Picture taken 12:30am Saturday during first day of heavy rain. Captured during a flash of lightning. Clear Lake received 20+ inches that evening.
As I write this, yet another band of heavy rain is hitting the Clear Lake City area of Houston. Harvey has been a storm of historic portions. It will likely go down in the history books as one of the costliest and most damaging storms ever recorded. Knowing that I lived through it along with millions of other Houstonians is both sobering and fascinating. Sobering in knowing that just 3-4 miles north of where I live, families are still being rescued via boats from houses with feet, not inches, of water inside of them. Fascinating in that the boats are largely owned by everyday citizens who came to help their neighbors.
In my previous post, I wrote about the “human goodness” that shows when disasters strike. I made the argument why does it only have to show up during catastrophic events like Harvey? I do hope that the goodness continues. Houstonians and Texans step up to help their fellow Texans. I would say this is very true. Today, there was an nice short story about a huge earth mover truck being used to load people from one flooded neighborhood. The news showed the truck just as it was about to unload. Once it did, you saw families who were diverse. Those helping unload the truck were officers from another area than the one the rescue was occurring. When the reporter asked if the driver would be interested in being interviewed, one of the responders said that he didn’t speak English. This image to me was a microcosm of Houston, one of the most diverse cities in the nation.
We will have days, weeks, months, and dare I say, years to recover.

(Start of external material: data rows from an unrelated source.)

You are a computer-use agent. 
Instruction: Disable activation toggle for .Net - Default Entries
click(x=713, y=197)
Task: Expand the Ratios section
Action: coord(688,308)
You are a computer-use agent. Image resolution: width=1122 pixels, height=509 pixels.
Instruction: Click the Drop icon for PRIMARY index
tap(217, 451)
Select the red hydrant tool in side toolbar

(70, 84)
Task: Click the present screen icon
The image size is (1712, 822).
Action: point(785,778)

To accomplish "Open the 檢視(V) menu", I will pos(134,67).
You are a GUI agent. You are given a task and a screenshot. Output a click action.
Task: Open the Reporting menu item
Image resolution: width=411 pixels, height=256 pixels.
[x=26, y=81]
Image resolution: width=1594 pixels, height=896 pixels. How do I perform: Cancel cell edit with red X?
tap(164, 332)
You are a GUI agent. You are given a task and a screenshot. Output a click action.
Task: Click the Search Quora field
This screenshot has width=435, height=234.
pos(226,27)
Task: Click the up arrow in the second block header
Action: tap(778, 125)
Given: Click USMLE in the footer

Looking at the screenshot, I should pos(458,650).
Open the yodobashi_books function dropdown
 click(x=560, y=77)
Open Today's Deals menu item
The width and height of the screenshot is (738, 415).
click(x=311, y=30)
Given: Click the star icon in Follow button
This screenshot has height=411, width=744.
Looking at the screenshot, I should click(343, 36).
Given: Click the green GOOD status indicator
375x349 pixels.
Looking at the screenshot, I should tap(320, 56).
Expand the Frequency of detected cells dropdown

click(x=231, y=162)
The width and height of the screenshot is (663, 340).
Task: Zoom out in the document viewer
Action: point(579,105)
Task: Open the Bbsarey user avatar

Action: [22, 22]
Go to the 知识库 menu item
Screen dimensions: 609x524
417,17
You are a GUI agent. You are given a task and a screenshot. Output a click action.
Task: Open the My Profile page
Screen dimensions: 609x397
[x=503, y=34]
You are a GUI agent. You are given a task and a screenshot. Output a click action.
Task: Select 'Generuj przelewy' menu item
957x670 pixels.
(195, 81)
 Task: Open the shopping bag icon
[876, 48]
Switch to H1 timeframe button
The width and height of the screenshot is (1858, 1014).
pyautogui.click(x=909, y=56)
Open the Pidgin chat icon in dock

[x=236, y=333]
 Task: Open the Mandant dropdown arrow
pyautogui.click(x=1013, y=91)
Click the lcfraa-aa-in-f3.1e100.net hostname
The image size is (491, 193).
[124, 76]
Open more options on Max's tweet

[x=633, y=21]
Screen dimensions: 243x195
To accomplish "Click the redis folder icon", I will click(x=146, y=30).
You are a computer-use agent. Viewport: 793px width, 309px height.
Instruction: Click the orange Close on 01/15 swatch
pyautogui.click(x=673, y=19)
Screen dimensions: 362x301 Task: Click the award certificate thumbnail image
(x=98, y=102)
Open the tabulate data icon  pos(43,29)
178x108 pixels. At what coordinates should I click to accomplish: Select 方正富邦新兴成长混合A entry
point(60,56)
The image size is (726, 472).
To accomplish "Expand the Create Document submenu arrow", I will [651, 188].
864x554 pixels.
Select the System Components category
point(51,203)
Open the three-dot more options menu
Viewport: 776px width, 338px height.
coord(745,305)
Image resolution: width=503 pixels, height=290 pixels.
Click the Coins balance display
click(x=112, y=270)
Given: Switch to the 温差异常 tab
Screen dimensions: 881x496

Houston has a lot to fix, but we will bounce back. As awful as the past few days have been, Houstonians have shared experience that no one has experienced. On top of this, the experience was mostly shared on social media. If you were in the middle of the storm like I was during the first night, text messages and things like Facebook was your connection to know what was happening and for others to make sure all was okay (or not). For those outside of Houston, you share our pain. You cried when you saw senior citizens and young children emerge from the floodwaters. You even got the “feels” when you saw examples of humans helping humans (my favorite was the person who shared her large porch to individuals being unloaded from rescue boats, which soon became a mini-community center that included cookies and coffee!). Houston, I hope, will be remembered for what a large urban city can be – a diverse, helpful, caring community of neighbors.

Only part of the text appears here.